Drach turned. He moved so fast I could not see what he did, but next instant the prostitute was rolling down the alley howling with pain. Drach picked up the fallen knife and hurled it after him, towards the hole where the sewage dropped into the canal. He looked at me.

‘You’re shivering.’

I collapsed forward. He caught me in his arms.

There was no thought of taking me back to St Argobast. I was limp as a blade of grass. Drach half-carried, half-dragged me through the empty streets to his lodgings. Near St Peter’s church two watchmen challenged us. Nightmare visions of flame seized my eyes, but Drach mimed drinking and told them I had fallen into a cellar. They let us go.

Drach’s home was the attic of a house owned by Andreas Dritzehn. I had been angry when I first found out; I had wondered if Drach’s insistence that I should rent the cellar had somehow been a conspiracy with his landlord. Now I was grateful I did not have to go a step further.

He manhandled me up the stairs and laid me down on his straw mattress. Apart from a chest of tools, it was his only furniture. He sat on the floor beside me and stroked my brow.

‘What were you thinking?’

‘Ennelin,’ I mumbled. ‘I agreed to marry her.’

He unbuttoned my coat and slid it off me. ‘It was borrowed,’ I croaked. ‘I know.’ He held it up and examined it. ‘It could have been much worse. You were only ankle deep in shit.’

‘Thanks to you.’

He came around behind me and pulled my shirt over my head. Sweat drenched it.

‘Go to sleep.’

He pulled a blanket over me. I closed my eyes and let my body sink into the straw.
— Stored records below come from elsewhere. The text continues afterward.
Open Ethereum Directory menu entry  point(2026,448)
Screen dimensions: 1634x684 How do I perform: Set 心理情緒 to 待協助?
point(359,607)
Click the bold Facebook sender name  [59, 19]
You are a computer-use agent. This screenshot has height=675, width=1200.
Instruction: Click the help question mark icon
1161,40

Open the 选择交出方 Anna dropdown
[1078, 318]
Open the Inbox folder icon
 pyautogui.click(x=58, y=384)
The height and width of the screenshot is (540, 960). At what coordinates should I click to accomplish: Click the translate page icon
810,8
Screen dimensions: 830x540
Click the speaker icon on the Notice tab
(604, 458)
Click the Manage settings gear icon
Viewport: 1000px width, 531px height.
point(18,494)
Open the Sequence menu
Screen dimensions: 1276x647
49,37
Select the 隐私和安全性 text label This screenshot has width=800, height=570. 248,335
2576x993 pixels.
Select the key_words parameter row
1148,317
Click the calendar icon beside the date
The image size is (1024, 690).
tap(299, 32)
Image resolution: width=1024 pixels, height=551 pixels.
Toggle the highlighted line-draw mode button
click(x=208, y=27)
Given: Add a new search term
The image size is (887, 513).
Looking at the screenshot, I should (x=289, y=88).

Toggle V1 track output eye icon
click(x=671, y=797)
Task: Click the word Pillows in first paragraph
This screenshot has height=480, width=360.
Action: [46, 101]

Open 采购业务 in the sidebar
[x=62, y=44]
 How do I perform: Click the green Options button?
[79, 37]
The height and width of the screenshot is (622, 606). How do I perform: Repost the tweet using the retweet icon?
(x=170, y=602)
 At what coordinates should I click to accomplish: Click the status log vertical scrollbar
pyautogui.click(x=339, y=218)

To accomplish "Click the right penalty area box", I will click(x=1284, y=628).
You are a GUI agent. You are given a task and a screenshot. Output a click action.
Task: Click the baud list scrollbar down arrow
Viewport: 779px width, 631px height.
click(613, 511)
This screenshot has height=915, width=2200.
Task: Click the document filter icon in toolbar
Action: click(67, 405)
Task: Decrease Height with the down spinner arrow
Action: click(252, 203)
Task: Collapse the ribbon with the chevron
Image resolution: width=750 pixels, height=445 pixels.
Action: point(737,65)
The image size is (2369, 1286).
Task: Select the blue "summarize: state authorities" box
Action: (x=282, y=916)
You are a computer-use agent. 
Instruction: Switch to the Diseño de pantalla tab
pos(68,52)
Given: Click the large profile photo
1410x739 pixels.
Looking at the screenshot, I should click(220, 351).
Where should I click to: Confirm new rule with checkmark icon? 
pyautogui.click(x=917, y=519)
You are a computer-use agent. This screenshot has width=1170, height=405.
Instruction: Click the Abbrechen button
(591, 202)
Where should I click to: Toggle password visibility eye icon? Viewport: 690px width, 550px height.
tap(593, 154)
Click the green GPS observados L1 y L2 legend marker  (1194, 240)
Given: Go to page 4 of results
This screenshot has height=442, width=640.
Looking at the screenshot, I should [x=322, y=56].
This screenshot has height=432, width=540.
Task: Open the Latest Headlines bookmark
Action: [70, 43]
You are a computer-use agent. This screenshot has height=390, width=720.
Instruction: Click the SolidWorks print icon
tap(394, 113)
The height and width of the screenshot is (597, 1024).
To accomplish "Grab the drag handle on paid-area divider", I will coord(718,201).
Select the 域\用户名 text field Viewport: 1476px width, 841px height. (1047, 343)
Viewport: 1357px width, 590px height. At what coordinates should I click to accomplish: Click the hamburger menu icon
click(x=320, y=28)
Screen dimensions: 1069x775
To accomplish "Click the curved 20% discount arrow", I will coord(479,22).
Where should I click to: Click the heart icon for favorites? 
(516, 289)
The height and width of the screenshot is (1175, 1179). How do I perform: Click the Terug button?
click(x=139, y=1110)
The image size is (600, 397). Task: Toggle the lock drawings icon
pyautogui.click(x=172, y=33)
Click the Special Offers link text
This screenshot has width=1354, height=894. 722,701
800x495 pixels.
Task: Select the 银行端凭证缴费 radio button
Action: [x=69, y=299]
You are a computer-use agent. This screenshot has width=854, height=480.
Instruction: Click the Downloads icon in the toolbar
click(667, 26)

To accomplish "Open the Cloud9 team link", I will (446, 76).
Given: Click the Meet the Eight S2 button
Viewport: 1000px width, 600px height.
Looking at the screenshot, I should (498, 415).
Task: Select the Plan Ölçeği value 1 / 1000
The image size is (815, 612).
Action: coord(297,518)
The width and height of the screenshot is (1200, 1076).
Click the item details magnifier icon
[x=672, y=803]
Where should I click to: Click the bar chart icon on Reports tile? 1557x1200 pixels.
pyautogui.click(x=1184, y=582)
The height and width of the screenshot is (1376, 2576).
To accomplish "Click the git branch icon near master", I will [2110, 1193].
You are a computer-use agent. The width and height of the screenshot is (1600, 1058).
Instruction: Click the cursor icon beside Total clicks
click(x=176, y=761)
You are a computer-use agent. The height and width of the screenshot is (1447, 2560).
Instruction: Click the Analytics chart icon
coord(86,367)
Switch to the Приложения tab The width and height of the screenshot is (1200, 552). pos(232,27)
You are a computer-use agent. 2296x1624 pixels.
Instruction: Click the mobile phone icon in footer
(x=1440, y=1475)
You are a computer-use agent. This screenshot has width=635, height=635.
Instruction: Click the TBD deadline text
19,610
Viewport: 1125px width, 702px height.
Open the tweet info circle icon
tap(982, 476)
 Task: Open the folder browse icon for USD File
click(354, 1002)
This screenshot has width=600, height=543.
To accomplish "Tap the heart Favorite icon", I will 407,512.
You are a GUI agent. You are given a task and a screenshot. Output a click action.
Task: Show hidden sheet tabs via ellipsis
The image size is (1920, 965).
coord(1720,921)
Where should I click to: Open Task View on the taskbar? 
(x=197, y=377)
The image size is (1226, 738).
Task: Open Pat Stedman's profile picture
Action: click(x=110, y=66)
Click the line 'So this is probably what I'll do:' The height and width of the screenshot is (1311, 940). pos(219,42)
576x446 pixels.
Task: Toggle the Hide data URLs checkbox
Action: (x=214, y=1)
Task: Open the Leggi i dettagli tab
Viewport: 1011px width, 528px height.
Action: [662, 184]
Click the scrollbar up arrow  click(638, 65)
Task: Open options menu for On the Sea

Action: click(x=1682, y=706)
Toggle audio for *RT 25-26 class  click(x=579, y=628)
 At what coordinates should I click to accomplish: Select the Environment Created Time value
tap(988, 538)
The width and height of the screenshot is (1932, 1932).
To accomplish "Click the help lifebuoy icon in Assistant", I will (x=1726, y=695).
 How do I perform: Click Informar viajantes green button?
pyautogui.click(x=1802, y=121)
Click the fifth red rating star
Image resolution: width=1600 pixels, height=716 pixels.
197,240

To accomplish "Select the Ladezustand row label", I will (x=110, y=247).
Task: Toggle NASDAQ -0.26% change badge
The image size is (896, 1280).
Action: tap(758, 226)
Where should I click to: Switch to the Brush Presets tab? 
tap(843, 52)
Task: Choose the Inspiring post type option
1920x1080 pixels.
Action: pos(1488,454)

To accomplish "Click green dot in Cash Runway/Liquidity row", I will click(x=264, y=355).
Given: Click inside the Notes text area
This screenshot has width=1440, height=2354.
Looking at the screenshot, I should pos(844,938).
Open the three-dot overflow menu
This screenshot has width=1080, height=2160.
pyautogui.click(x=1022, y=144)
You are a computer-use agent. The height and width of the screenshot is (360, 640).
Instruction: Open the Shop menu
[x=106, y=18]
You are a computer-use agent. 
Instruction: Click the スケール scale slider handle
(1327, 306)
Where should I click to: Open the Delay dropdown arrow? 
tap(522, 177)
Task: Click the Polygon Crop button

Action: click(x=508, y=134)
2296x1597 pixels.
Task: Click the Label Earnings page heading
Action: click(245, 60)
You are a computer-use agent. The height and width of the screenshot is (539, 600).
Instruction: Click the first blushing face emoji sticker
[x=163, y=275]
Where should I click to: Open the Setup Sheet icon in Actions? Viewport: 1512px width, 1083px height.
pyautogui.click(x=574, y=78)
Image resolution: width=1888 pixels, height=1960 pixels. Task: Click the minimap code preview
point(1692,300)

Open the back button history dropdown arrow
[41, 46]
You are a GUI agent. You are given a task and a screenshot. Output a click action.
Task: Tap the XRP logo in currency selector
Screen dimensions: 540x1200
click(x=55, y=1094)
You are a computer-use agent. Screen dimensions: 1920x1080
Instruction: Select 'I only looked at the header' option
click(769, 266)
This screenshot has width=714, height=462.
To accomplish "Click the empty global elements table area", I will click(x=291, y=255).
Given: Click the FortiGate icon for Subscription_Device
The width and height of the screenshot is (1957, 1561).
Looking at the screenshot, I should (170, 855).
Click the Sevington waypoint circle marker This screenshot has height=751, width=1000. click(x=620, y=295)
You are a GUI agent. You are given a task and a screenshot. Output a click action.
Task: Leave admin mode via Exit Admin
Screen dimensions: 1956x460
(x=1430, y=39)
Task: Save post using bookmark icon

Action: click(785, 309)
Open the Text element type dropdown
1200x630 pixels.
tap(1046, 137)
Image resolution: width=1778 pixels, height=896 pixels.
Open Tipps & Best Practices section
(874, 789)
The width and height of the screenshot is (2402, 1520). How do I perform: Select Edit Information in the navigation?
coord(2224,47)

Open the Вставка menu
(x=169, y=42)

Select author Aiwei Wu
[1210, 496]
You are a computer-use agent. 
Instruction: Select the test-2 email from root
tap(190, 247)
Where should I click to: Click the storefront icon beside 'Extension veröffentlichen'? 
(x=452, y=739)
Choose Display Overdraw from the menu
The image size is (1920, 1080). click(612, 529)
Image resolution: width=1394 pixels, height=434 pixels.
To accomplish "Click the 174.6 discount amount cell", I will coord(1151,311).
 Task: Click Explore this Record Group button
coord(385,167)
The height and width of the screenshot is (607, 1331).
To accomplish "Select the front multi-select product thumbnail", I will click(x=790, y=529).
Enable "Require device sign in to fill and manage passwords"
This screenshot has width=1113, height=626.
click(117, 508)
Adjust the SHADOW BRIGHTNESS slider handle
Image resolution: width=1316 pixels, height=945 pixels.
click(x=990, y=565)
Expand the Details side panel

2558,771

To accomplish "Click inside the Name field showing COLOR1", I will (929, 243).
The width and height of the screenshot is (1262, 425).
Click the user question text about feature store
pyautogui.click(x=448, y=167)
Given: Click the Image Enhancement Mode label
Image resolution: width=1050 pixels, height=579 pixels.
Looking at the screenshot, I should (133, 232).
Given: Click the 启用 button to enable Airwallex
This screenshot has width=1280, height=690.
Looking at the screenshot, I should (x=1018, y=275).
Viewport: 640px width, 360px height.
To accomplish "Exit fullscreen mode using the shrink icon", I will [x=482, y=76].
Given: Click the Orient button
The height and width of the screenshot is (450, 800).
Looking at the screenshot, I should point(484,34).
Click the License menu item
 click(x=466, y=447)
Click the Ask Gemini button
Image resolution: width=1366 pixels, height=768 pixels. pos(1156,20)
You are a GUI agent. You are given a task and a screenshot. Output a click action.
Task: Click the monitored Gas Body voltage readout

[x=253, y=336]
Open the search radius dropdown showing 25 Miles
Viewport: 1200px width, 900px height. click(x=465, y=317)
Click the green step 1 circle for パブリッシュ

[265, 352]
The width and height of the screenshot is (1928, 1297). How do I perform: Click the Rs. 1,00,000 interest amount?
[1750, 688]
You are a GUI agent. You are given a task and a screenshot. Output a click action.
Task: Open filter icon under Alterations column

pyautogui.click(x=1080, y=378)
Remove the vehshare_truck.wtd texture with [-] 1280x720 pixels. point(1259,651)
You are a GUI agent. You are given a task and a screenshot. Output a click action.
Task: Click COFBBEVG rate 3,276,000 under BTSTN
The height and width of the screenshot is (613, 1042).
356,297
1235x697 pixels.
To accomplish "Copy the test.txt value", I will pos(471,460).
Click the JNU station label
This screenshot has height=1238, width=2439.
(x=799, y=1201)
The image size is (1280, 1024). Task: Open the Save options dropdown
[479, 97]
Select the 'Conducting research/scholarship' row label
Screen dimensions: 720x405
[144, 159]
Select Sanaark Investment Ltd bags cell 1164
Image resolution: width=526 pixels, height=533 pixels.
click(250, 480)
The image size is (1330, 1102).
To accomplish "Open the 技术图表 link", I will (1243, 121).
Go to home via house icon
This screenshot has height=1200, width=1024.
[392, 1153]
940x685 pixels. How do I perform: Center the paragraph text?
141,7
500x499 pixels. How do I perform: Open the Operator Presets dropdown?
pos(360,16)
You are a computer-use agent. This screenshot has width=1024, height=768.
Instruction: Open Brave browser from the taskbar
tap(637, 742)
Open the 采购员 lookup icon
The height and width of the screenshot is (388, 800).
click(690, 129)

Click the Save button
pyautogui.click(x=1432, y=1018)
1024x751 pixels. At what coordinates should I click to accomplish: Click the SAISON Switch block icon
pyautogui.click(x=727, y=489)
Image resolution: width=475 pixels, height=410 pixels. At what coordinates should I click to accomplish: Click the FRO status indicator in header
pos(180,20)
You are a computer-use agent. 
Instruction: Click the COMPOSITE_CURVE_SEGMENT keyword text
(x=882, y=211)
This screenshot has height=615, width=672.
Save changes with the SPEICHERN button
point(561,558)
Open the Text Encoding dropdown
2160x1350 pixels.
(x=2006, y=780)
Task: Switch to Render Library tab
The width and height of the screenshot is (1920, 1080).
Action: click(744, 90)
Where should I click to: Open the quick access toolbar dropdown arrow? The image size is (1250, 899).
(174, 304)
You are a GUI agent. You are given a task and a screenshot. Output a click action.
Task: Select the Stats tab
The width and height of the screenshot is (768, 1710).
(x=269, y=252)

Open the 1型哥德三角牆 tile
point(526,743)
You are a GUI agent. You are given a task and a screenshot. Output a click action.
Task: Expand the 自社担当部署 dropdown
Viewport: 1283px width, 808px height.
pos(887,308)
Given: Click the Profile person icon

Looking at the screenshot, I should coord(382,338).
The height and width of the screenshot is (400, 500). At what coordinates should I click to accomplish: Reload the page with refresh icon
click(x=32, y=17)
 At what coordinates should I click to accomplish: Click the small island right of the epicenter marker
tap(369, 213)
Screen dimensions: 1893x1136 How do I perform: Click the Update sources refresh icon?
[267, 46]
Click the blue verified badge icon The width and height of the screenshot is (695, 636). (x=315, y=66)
‘I love you,’ I whispered. But I could not tell if he had heard me, and I did not dare open my eyes to look.

I woke to the feel of something hard against my forehead. For a golden moment I imagined it was Drach’s face pressed against mine, our bodies together. I reached an arm forward and felt nothing but straw. Reluctantly, I let the illusion go and opened my eyes.

A package lay on the mattress beside me, wrapped in an old shirt. I propped myself on my elbow and looked around. Sunlight streamed through the gable windows, but Drach was nowhere to be seen.

I pulled apart the wrapping. It came away easily; inside lay a small bundle of paper, the unclothed body of a book. The pages had been gathered and sewn together, but not yet closed in covers. I opened the first leaf.

‘Leo fortissimus bestiarum ad nullius pavebit occursum…’ I read. The lion is the bravest of all beasts and fears nothing.

It was a bestiary – I had copied one in Paris. This was far grander: a sumptuous edition written in a fine hand on vellum. At the head of the first line stood a magnificently illuminated capital L, spreading into a thicket of branches and leaves, beneath whose foliage a lion sprang after a defenceless ox. The lion resembled one of the animals from the cards; the ox was unfamiliar, but clearly from the same menagerie.

I turned through the pages, ignoring the text and savouring the illuminations. I had only ever seen Kaspar’s pictures in black and white, or painted on signs where rain and sun had bleached their vitality. In the pages of this book they lived in a perfect state of nature. Lush foliage overflowed the margins like another Eden. Birds with brilliant plumage sang from the branches or swooped between columns of text. Fawns peered shyly from behind gilded initials. A hopeful bear clambered up the stem of a P to reach the honey cupped in its curve, while another squatted at the base and dug for grubs. The gold leaf shone like a new dawn; the colours as deep and pure as the ocean. It was the most beautiful object I had ever beheld.